WHAT IS NEEDED:
Rewrite the items below, from the line containing "The height and width of the screenshot is (754, 1024)." through the line containing "tap(31, 272)", inclusive, as a Markdown table with the columns "Row" and "Line". Leave out blank lines.

--- begin AVAILABLE RECORDS ---

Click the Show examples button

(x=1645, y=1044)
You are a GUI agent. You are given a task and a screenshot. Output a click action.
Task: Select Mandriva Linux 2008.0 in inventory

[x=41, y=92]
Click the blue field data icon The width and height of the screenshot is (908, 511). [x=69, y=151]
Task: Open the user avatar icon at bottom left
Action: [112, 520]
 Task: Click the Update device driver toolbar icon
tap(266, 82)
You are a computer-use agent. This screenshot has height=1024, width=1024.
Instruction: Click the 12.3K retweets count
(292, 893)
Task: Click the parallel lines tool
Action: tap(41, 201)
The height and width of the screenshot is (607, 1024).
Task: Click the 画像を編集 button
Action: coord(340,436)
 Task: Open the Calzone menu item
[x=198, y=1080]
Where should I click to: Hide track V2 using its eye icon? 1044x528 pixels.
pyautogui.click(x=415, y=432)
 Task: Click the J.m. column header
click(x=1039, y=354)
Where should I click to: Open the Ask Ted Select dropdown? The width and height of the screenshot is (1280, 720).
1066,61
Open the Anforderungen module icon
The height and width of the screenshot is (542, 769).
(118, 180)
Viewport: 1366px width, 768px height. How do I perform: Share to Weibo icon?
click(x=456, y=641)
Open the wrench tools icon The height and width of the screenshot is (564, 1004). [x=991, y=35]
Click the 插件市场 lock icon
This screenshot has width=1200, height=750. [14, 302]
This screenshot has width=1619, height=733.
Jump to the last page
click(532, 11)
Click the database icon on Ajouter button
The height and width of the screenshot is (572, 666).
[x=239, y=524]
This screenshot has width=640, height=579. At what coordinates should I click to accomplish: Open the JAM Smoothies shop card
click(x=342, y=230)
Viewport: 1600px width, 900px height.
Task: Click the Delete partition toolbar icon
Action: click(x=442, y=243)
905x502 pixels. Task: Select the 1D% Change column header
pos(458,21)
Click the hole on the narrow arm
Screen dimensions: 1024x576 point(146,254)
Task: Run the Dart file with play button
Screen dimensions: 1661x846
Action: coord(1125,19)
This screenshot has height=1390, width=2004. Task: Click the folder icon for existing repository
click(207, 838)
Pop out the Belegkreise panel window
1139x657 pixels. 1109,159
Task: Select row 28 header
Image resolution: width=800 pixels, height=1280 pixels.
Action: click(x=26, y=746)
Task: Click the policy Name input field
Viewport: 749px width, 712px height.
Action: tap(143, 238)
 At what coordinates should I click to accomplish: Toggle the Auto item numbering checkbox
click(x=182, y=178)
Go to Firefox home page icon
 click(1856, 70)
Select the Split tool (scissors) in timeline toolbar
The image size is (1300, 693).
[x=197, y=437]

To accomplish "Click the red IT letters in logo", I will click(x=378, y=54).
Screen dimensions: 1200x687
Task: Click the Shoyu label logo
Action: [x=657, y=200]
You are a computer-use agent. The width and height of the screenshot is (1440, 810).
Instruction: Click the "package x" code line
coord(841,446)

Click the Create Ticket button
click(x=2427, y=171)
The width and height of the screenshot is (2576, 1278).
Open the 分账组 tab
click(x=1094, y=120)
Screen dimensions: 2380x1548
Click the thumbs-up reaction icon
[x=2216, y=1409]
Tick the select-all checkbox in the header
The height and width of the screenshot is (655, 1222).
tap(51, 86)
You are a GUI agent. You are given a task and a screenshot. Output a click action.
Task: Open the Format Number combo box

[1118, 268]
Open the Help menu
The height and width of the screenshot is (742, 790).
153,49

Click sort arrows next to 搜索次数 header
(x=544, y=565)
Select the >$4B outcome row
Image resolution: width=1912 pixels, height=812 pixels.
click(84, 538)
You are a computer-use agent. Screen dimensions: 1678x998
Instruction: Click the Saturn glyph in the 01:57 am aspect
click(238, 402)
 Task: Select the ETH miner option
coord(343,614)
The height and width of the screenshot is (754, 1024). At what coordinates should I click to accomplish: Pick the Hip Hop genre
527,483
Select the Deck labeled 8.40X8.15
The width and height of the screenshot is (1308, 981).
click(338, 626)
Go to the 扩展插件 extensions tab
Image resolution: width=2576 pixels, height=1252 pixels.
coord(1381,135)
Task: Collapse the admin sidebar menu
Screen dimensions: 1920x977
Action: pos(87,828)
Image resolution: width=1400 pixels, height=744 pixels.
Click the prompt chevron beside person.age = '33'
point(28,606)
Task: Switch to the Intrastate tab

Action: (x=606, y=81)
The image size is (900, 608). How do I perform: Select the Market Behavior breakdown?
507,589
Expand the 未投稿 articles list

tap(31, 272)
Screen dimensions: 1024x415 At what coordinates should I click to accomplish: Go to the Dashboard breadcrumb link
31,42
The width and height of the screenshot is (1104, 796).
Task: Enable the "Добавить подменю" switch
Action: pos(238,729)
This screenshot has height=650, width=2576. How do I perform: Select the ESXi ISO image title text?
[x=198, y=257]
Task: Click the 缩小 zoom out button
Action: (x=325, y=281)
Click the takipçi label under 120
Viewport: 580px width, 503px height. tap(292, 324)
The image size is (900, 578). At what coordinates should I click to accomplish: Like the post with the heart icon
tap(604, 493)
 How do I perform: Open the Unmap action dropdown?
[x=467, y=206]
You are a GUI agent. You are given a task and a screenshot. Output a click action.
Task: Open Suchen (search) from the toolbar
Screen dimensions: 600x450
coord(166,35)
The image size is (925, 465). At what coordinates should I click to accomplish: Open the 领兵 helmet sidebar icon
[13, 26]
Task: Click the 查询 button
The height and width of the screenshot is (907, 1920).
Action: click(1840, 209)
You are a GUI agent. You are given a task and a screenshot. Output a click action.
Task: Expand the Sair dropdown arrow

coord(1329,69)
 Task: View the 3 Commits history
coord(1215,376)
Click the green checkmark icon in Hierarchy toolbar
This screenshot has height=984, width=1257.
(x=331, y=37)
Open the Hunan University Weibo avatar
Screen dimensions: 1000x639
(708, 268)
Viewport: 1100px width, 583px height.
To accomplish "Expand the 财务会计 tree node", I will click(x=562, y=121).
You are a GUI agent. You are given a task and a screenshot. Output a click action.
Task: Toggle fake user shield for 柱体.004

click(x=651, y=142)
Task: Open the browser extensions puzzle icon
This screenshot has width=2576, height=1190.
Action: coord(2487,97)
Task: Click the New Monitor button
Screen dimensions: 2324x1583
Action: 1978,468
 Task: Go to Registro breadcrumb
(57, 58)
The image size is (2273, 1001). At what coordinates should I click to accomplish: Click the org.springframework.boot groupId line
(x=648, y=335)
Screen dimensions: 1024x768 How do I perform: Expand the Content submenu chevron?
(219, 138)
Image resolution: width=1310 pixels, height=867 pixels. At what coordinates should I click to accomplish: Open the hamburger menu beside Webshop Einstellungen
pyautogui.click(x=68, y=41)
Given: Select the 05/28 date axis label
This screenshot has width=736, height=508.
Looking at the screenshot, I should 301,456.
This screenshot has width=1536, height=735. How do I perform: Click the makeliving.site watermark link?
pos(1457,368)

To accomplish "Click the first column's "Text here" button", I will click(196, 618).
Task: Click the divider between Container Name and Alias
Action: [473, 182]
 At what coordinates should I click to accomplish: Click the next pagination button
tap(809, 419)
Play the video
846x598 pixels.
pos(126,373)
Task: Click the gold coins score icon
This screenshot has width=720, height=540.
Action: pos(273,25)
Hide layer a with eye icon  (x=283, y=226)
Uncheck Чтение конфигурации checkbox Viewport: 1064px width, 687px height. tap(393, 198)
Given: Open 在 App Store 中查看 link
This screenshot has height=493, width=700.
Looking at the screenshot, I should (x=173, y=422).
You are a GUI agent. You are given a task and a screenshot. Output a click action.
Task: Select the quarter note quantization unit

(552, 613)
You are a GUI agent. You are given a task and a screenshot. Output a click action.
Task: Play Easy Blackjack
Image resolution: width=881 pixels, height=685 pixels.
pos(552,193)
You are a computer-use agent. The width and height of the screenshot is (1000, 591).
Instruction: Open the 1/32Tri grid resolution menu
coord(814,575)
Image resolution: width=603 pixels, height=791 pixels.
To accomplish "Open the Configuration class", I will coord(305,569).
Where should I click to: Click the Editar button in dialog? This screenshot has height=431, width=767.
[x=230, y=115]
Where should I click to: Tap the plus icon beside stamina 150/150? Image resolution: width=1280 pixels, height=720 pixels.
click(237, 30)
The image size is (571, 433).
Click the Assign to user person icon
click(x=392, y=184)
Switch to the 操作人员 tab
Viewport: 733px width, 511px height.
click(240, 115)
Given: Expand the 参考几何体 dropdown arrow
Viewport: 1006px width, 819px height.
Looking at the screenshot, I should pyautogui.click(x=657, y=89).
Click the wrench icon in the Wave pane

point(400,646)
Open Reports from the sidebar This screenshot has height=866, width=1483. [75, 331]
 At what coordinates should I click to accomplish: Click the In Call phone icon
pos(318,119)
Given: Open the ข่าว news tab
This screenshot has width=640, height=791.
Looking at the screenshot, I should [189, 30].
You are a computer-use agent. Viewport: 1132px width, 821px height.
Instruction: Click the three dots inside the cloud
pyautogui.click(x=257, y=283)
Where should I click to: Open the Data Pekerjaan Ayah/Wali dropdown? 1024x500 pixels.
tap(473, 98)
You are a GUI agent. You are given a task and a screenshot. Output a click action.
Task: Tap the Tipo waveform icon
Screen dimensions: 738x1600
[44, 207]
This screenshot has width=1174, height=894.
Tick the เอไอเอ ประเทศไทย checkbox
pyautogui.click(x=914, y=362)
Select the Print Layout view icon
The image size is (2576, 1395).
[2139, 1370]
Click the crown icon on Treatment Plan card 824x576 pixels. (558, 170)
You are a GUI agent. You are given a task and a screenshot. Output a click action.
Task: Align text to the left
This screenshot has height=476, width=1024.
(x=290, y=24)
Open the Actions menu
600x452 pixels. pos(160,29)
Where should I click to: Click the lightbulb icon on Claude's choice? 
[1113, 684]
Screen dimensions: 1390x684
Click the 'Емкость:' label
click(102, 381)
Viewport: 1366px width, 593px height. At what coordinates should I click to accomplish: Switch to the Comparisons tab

--- end AVAILABLE RECORDS ---

SOLVED PROBLEM:
| Row | Line |
|---|---|
| 1 | The height and width of the screenshot is (754, 1024). At what coordinates should I click to accomplish: Pick the Hip Hop genre |
| 2 | 527,483 |
| 3 | Select the Deck labeled 8.40X8.15 |
| 4 | The width and height of the screenshot is (1308, 981). |
| 5 | click(338, 626) |
| 6 | Go to the 扩展插件 extensions tab |
| 7 | Image resolution: width=2576 pixels, height=1252 pixels. |
| 8 | coord(1381,135) |
| 9 | Task: Collapse the admin sidebar menu |
| 10 | Screen dimensions: 1920x977 |
| 11 | Action: pos(87,828) |
| 12 | Image resolution: width=1400 pixels, height=744 pixels. |
| 13 | Click the prompt chevron beside person.age = '33' |
| 14 | point(28,606) |
| 15 | Task: Switch to the Intrastate tab |
| 16 | Action: (x=606, y=81) |
| 17 | The image size is (900, 608). How do I perform: Select the Market Behavior breakdown? |
| 18 | 507,589 |
| 19 | Expand the 未投稿 articles list |
| 20 | tap(31, 272) |